Sensor Sensitivity (ISO)

In the example above we set the aperture to f11 and then possibly the shutter speed had to go very low which would be OK if the camera is on a tripod, but a problem if it was hand held. How about raising the ISO to a point that we can shoot at f/11 and at a shutter speed fast enough to hand hold? This might solve the problem. However depending on how high you needed to go you may be creating another problem. Increasing the sensitivity of the sensor is like cranking up the volume on an amplifier. The output goes up but when there is no or little signal the speakers hiss. The equivalent problem with the sensor is that it also gets “noisy”, not in the audio sense, but the image starts to have a lot of specks called grain or noise. Some of this is OK and good software can really do a good job removing it but you will find a point that if you go passed it the image is so bad that it becomes useless. This point depends on your camera, and yes this is one of the things that generally improve with the more expensive cameras.

The normal useable range of ISO is in the range of 100 to maybe 800 or 1000. However on the higher end cameras it can be much higher. And low end cameras it may be lower. I frequently go over 1000 shooting indoors without a flash and get acceptable results. Having said that I normally use the lowest normal value available, which on my Nikon is 100. At this setting I get the highest quality of overall image.
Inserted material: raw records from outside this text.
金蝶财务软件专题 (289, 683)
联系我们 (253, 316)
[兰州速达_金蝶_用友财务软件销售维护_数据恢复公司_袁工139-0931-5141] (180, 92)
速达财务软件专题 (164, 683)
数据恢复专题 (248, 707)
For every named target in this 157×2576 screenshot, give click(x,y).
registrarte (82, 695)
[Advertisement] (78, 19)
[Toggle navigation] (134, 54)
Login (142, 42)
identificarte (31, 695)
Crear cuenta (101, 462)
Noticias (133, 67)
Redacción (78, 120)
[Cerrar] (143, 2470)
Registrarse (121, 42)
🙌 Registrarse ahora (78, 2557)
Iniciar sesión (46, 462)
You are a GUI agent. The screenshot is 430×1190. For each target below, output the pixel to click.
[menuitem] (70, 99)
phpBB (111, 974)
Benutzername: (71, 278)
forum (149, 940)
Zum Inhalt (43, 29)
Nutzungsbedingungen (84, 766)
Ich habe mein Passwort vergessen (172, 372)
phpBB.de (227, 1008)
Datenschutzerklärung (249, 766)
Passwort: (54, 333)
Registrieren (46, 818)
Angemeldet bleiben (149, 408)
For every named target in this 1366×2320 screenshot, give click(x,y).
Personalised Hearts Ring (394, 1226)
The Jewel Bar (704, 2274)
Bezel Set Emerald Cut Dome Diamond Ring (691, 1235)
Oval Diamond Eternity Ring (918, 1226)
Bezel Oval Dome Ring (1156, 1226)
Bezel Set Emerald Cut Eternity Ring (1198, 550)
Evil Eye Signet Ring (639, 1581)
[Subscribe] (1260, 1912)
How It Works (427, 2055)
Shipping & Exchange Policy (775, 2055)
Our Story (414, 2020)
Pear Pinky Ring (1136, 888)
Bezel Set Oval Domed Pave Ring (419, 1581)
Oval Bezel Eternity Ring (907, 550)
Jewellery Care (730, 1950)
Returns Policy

When I shoot the night sky I may use ISO 3200 or even 6400. But generally at these levels I am doing a lot in software to remove the noise caused by the sensor. When I am shooting water, as mentioned in the shutter speed section above, I use very slow shutter speeds. To keep the photo from being over exposed, I use a small f stop and go to the lowest ISO. Often this is not enough and I have to resort to using a neutral density filter to ever reduce the light more.

The usable range of ISO is getting better with each new generation of sensors.

Before moving on I want to point out the sensor noise is not only a function of how high you push the ISO, but also how high the temperature is. This can be a problem when shooting very long exposures like 30 minutes or several hours. In these situations power is turned on the sensor and it naturally will heat up. I am not talking about it burning up but it will become much noisier. For this reason making very long exposures with a digital camera (a common practice with film cameras) is generally not a great idea. The solution here would be to take many short exposures (10 to 20 seconds) and then put them together with software. This subject will be left for a course in astrophotography.

To this point I have covered some of the basic physics of photography and not the art of photography. The best composed subject is still not a good photograph until the physics of the camera is adjusted.